/analysis_generalized_LT2019

Generalized best practices workflow based on Luecken & Theis (2019)

Primary LanguageJupyter Notebook

Generalized best practices workflow (Luecken & Theis, 2019)

FASTGenomics presents a generalized best practice workflow for the preprocessing of single-cell RNA-seq data. It is a modified version of the single-cell-tutorial as presented in 'Best practices in single-cell RNA-seq analysis: a tutorial' by Luecken and Theis (2019).

Workflow

In this simplified best practices preprocessing workflow, we go through the typical first steps of a scRNA-seq data analysis workflow. We start with general preprocessing steps, which include cell and gene quality control, normalization, batch correction, selection of highly variable genes, visualization, and cell cycle scoring. In these steps the overall structure of the data is explored and filtered to produce optimal downstream analysis results. With the clustering of the data and application of PAGA, we also have a glimpse of the downstream scRNA-seq analysis.
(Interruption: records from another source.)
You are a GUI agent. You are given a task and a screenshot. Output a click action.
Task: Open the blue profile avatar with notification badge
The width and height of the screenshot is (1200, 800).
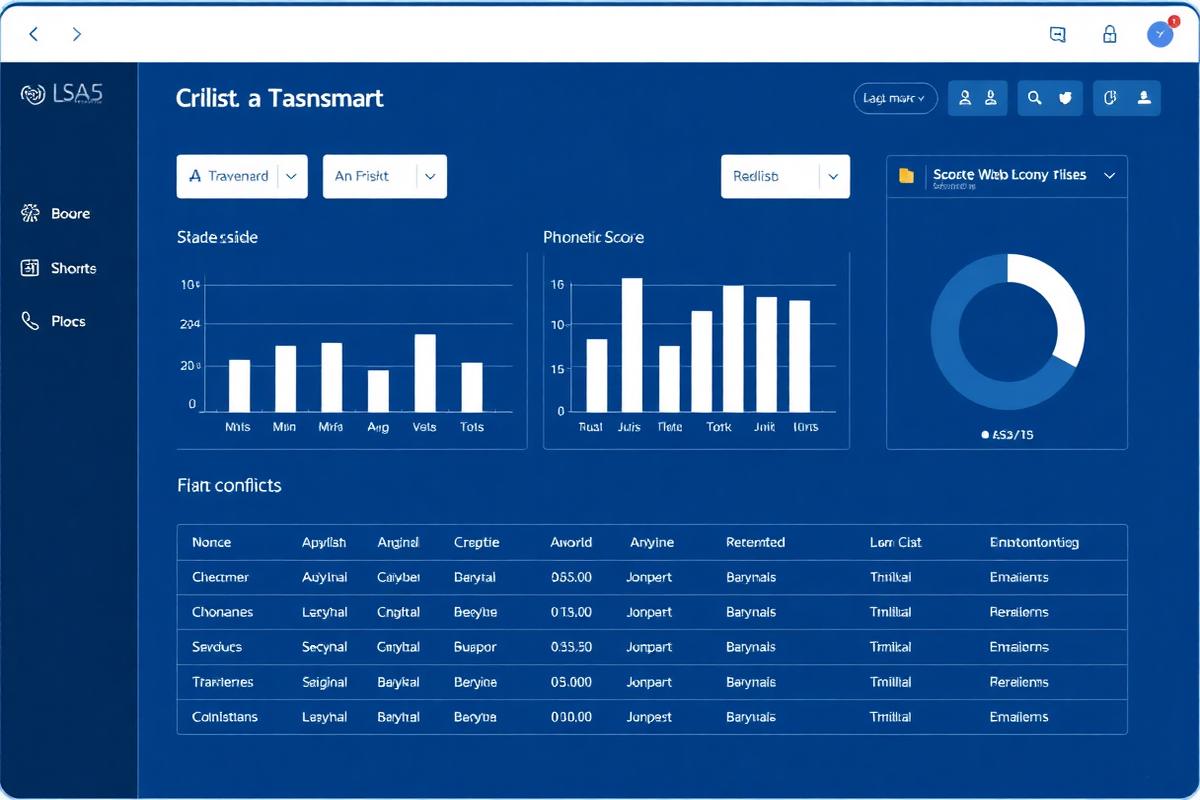tap(1161, 33)
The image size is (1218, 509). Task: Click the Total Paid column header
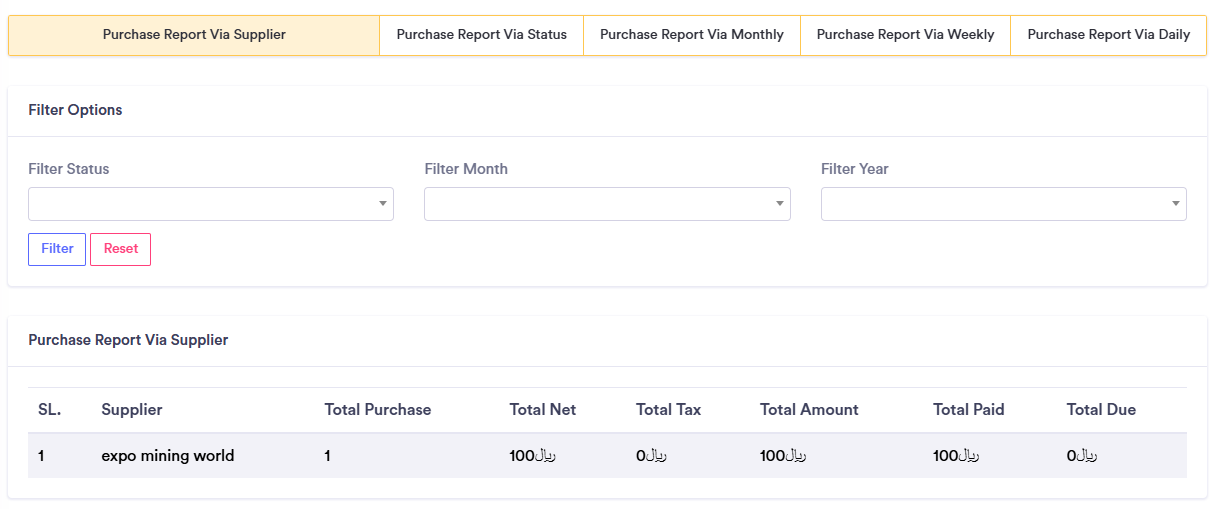click(x=968, y=410)
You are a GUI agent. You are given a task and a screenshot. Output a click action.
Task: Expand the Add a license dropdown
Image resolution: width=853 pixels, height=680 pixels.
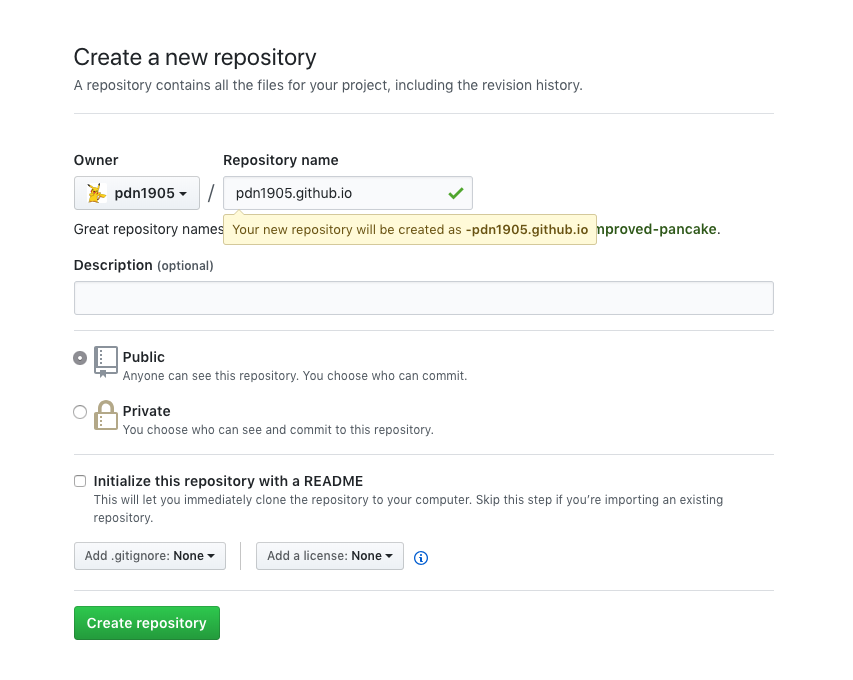pos(330,556)
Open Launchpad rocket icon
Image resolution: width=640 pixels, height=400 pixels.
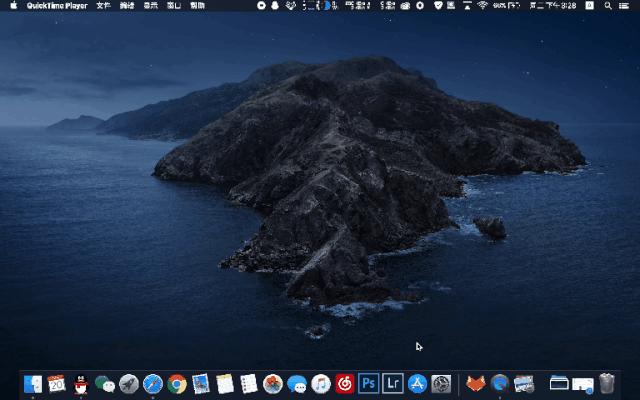coord(129,383)
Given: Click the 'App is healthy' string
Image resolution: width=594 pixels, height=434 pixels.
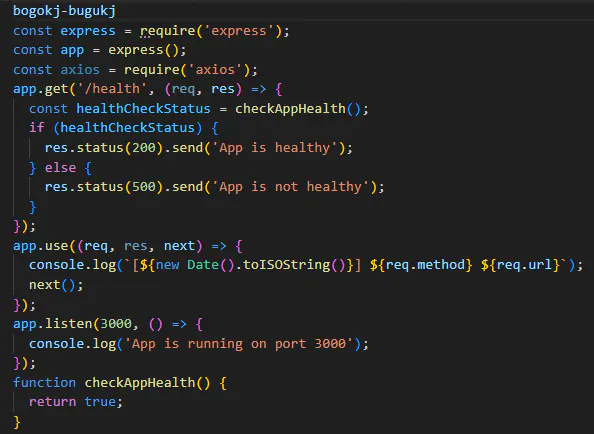Looking at the screenshot, I should pos(275,148).
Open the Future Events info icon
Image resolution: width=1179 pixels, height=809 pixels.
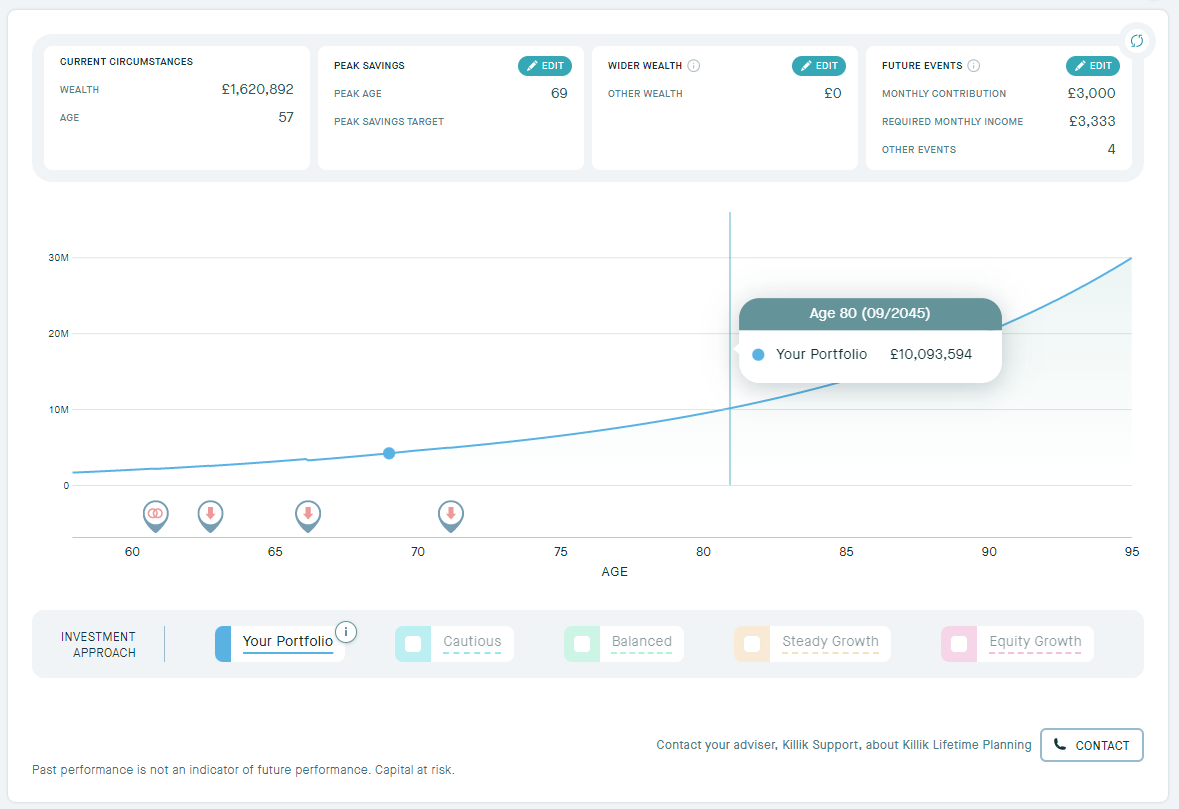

The calculation steps are documented in detail in Luecken & Theis (2019). For the sake of generality, we here restrict the analysis (mostly) to the upstream analysis, namely

  1. Load the data
  2. Pre-processing and visualization
    1. Quality Control
    2. Normalization
    3. Batch correction
    4. Highly variable genes
    5. Visualization
    6. Cell cycle scoring
  3. Downstream analysis
    1. Clustering
    2. Marker genes & cluster annotation
    3. Partition-based graph abstraction
  4. Save results
  5. Summary

Datasets

This FASTGenomics app runs successfully on several datasets that are available from FASTGenomics, e.g.

  • 3k PBMCs 10x
  • Haber et al. (2017)
  • Mass et al. (2016)
  • Paul et al. (2015)
  • Tirosh et al. (Nature, 2016)
  • Tirosh et al. (Science, 2016)
  • Zeisel et al. (2015)